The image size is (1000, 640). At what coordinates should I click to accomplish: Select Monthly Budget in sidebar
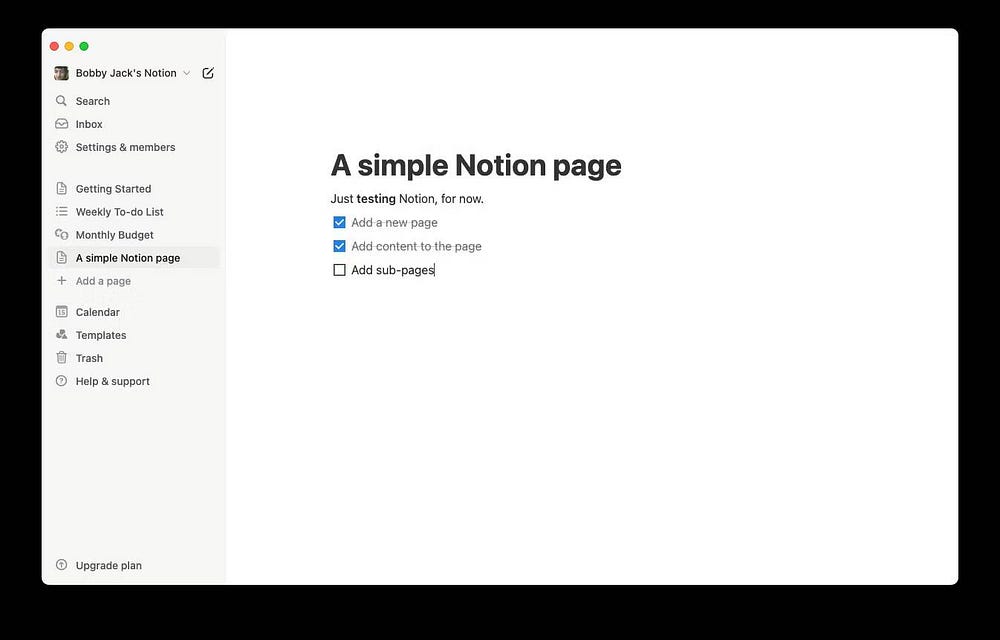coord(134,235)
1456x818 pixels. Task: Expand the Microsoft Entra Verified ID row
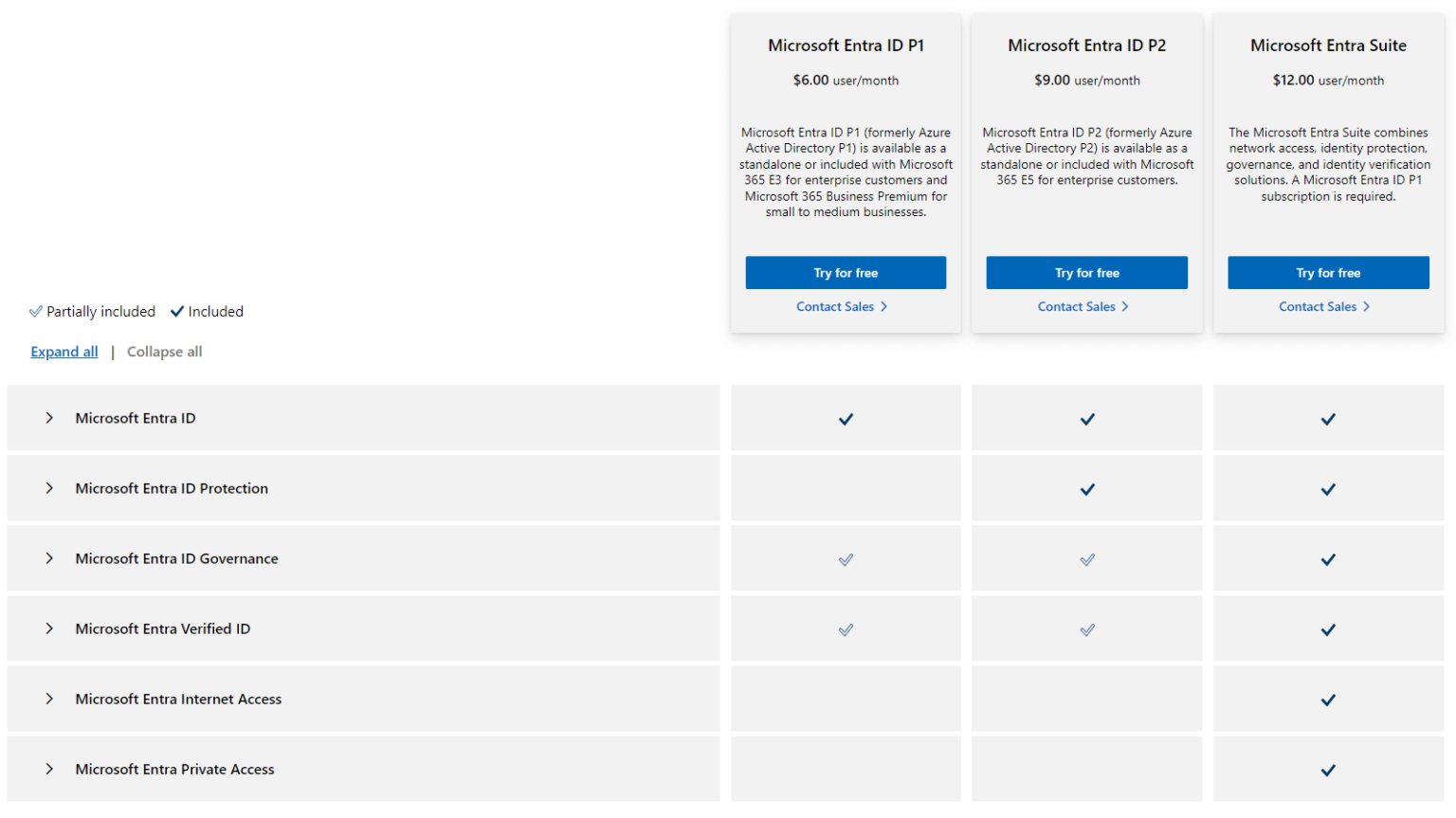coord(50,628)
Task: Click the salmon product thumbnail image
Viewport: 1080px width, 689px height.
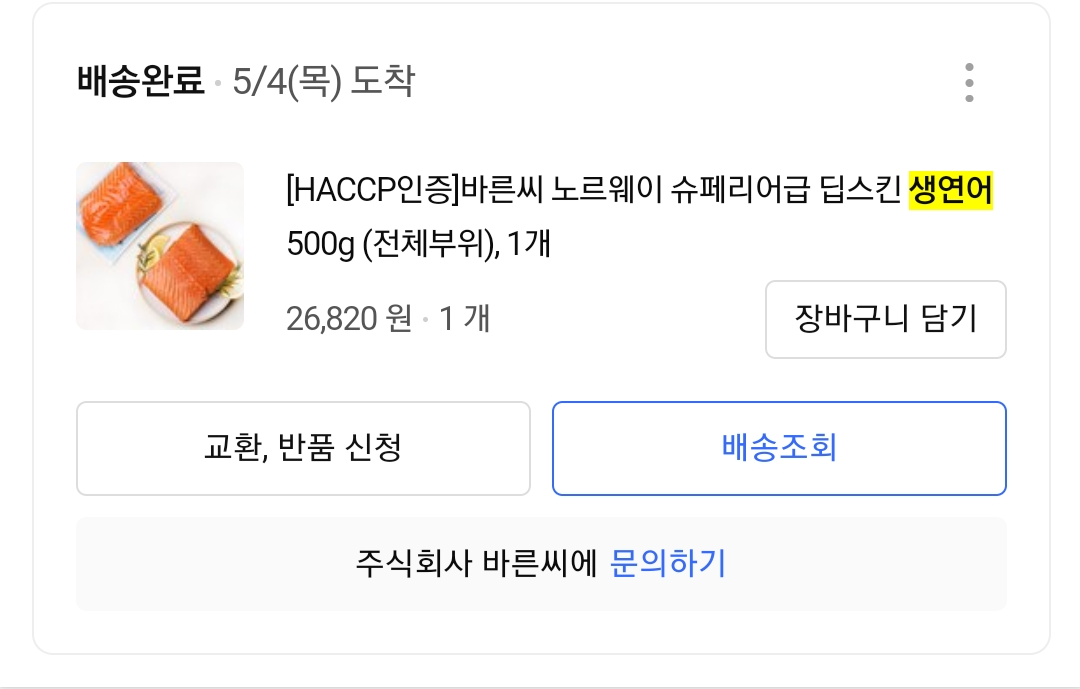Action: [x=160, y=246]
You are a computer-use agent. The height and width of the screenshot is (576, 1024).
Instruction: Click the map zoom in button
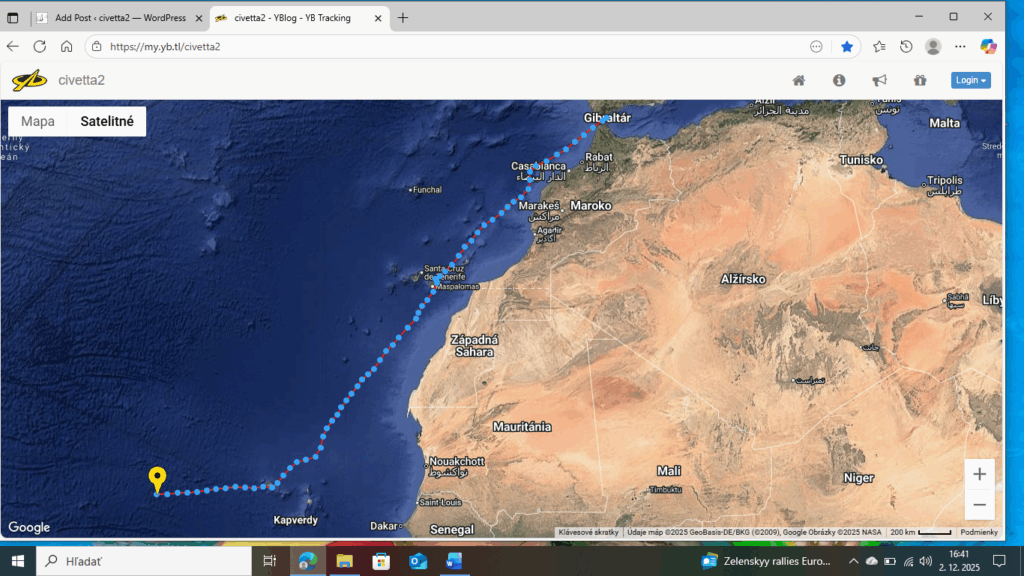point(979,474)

• **Exercise details**
What you write should match the entries exactly, except that the pictures are dropped.

• **Exercise result**
The image size is (1000, 640). At what coordinates should I click to accomplish: Select Monthly Budget in sidebar
coord(134,235)
1456x818 pixels. Task: Expand the Microsoft Entra Verified ID row
coord(50,628)
Task: Click the salmon product thumbnail image
Viewport: 1080px width, 689px height.
Action: [x=160, y=246]
You are a computer-use agent. The height and width of the screenshot is (576, 1024).
Instruction: Click the map zoom in button
point(979,474)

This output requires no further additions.